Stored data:

# # # # #

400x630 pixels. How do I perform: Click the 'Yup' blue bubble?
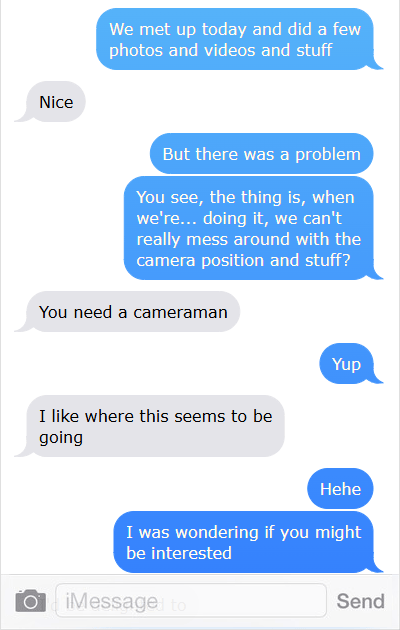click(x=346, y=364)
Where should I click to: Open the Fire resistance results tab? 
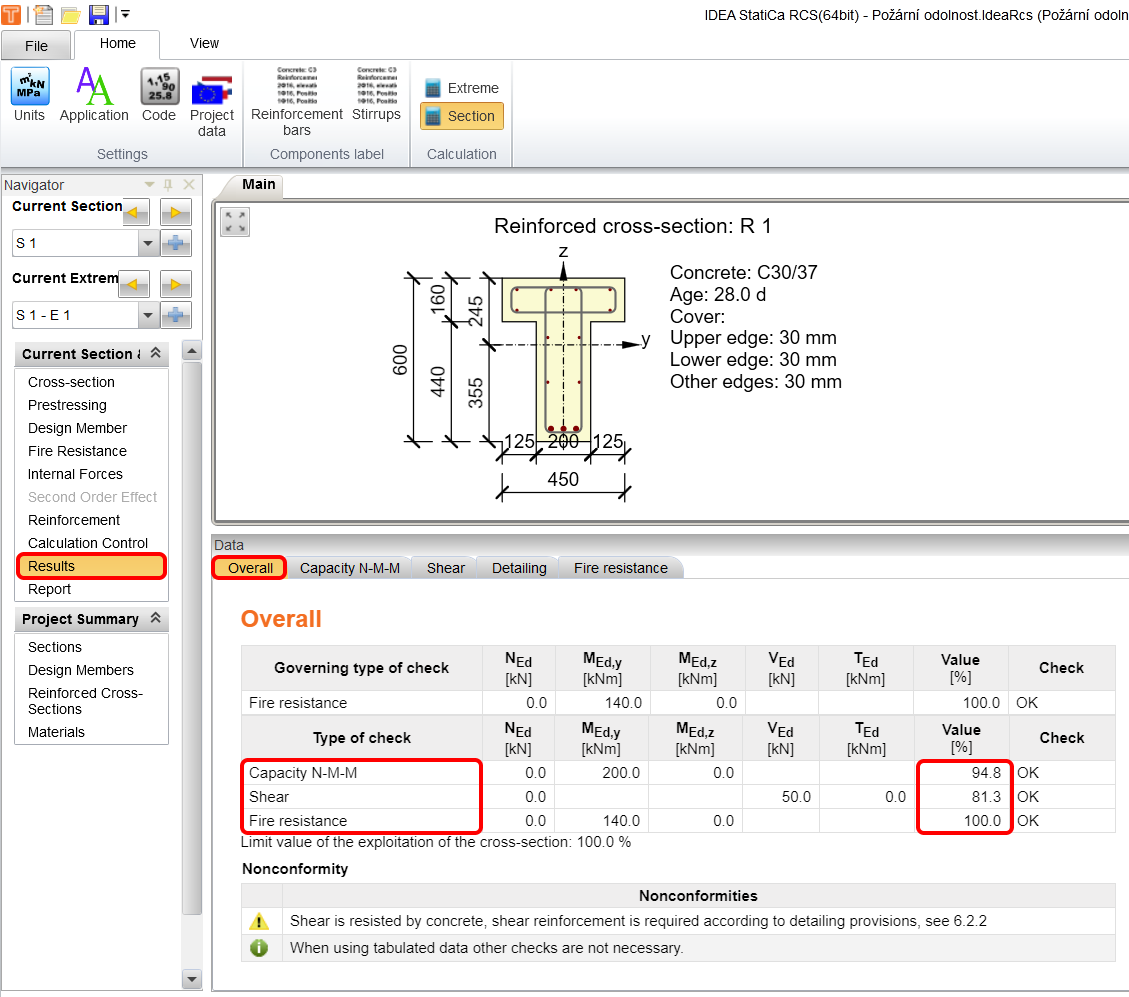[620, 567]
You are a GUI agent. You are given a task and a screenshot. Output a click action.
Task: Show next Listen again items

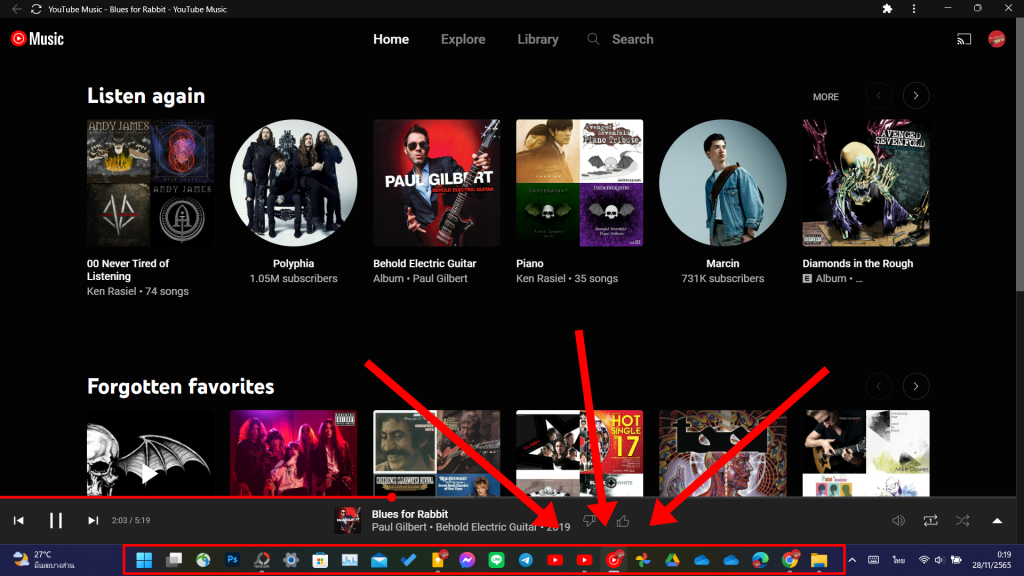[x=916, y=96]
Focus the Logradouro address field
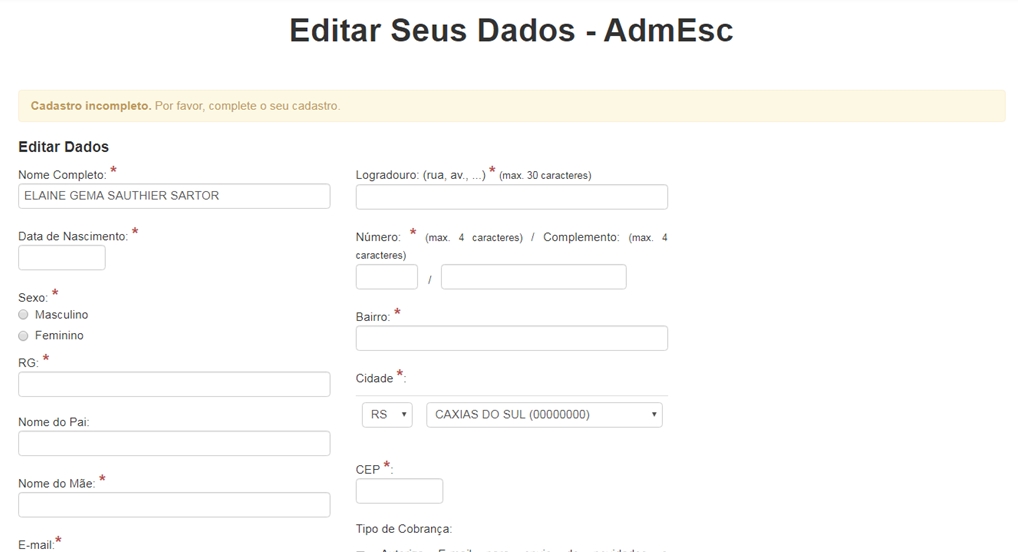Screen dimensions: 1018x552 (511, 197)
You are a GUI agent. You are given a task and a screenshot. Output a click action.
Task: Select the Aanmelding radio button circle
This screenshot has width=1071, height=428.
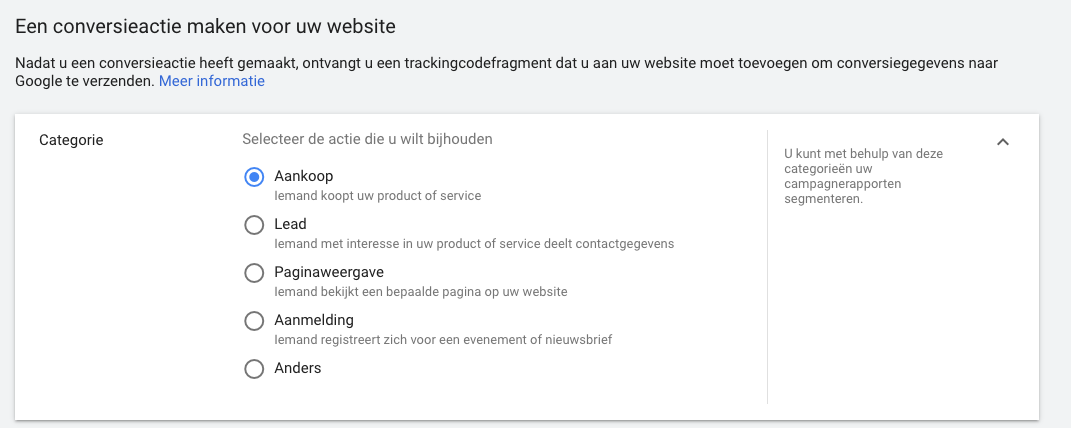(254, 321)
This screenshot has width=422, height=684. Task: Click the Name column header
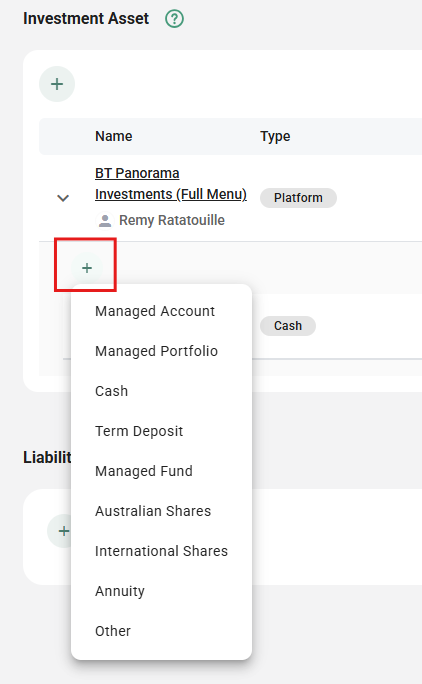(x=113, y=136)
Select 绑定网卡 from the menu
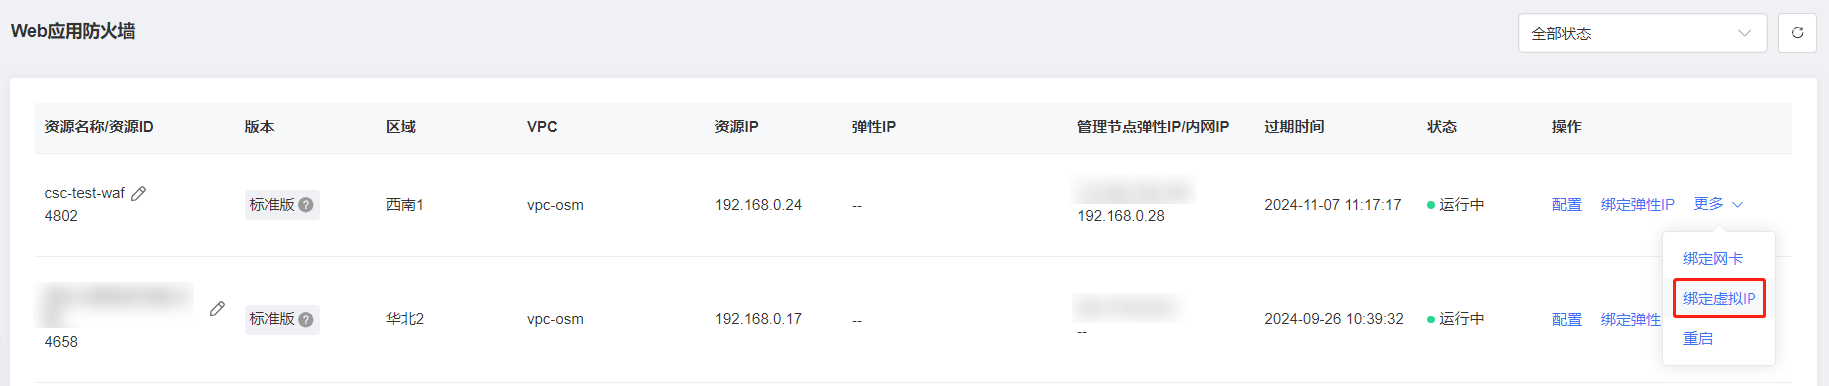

# # # # #

EXERCISE AIM: Every line from the one containing "Where should I" through the final line of the records above is to be written out exactly; nothing else, and no pictures.

SOLUTION TO THIS TASK:
Where should I click to: Open the Fire resistance results tab? 
[620, 567]
You are a GUI agent. You are given a task and a screenshot. Output a click action.
Task: Show next Listen again items

[x=916, y=96]
Focus the Logradouro address field
Screen dimensions: 1018x552 (511, 197)
You are a GUI agent. You are given a task and a screenshot. Output a click action.
Task: Select the Aanmelding radio button circle
This screenshot has width=1071, height=428.
(254, 321)
This screenshot has width=422, height=684. Task: Click the Name column header
(x=113, y=136)
Select 绑定网卡 from the menu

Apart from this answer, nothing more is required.